When PROs were described, in many cases no quantitative information was provided. However, the majority of the RCTs compared the values at baseline with the values at a second timepoint (coincident to the primary outcome), and the statistical significance for the difference. It does not seem to be adequate to draw conclusions regarding the relative efficacy of a bDMARD based on the statistical significance for a numerical difference, which may have little or no impact in terms of patient perspective. Even the MCID concept has limitations because achieving a clinically significant response may not be equal to patient acceptable symptom state (PASS) or remission [49].

Overall, PROs are still underreported as outcomes in clinical trials and described in a very heterogeneous way, making its interpretation and comparison difficult. Once again, this SLR highlights the difficulties to obtain strong conclusions from RCT evaluation due to the well-known inherent problems of direct comparison between trials (differences in inclusion/exclusion criteria, measurement timepoints, and co-medications allowed) [50], the inherent differences related with PROs evaluation (e.g., a PRO may be filled using a visual analogue scale (VAS) or a numeric rating scales (NRS)) [51], and the use of different PROs for the same dimension (e.g., FACIT-F vs BASDAI fatigue). However, bDMARDs were broadly more efficient than PBO in terms of PRO improvement but it must be pointed out that the effect on SF36-MCS and EQ-5D was not as consistent as to others PROs. The weaker association of these outcomes with disease activity, being highly prone to be influenced by external factors might constitute a reasonable explanation.
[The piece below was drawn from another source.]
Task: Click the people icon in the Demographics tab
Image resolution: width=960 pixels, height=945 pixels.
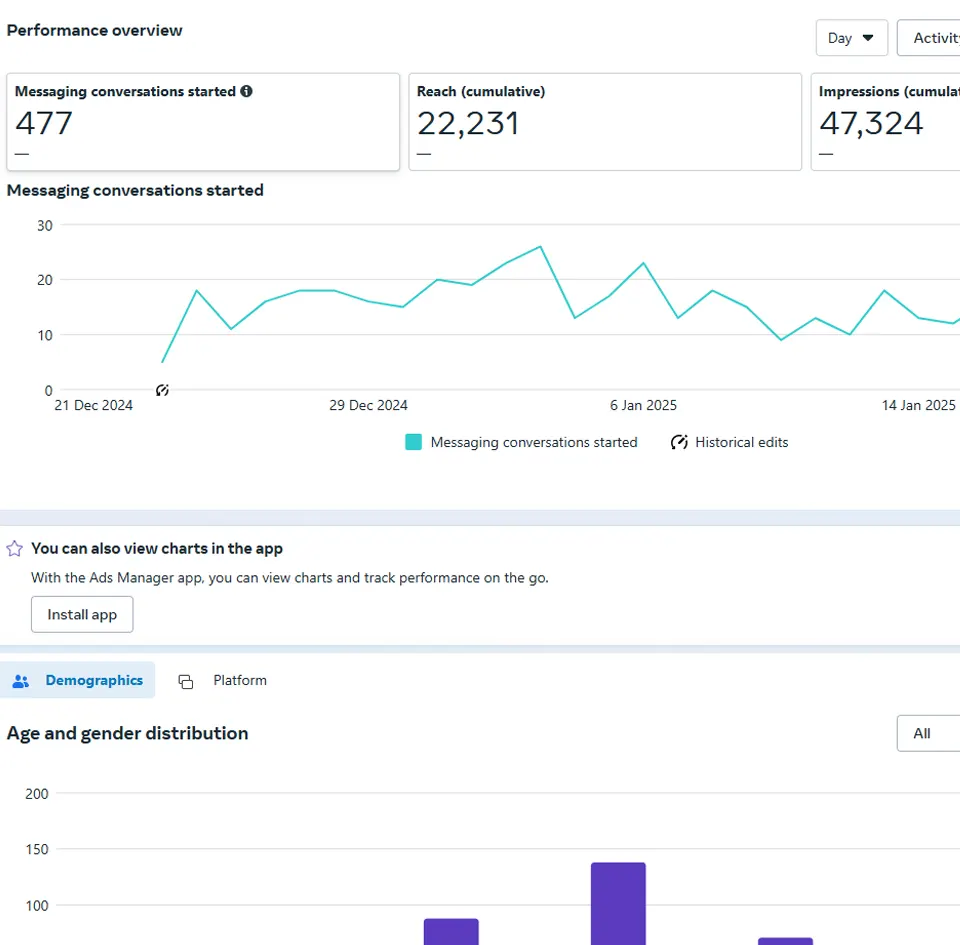Action: coord(21,681)
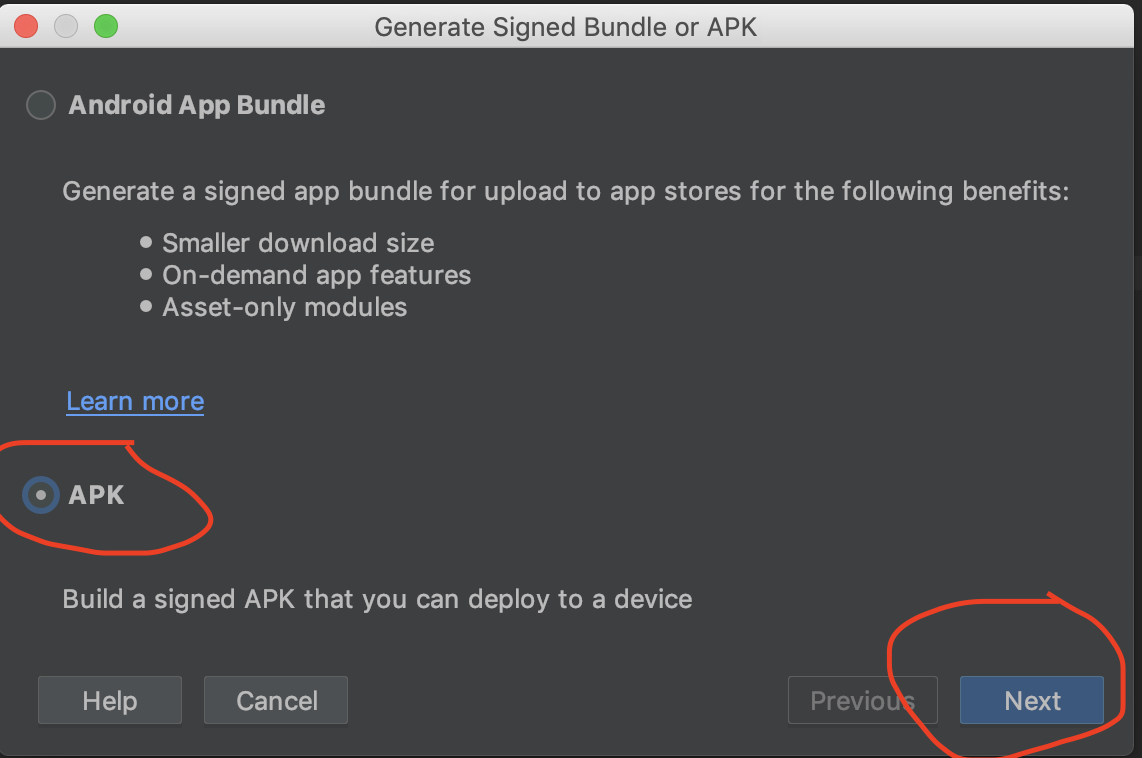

On the other side, disease-specific PROs are preferred against generic tools (such as SF36 and EQ-5D) due to the lower sensitivity of the later [52].

Conclusion

This SLR highlights the fact that there is a need to raise the standard of care on SpA, through the real introduction of the patient perspective in the decision-making process. However, in order to achieve this goal, the target must be clearly defined, reported, and tested. Once again, a standardized PRO evaluation and reporting would contribute to improve the patients approach regarding QoL maintenance. Apart from the current MCID concept, there is a need to identify cutoffs for several PROs, equivalent to clinical remission or to the PASS state, that should be addressed in the near future.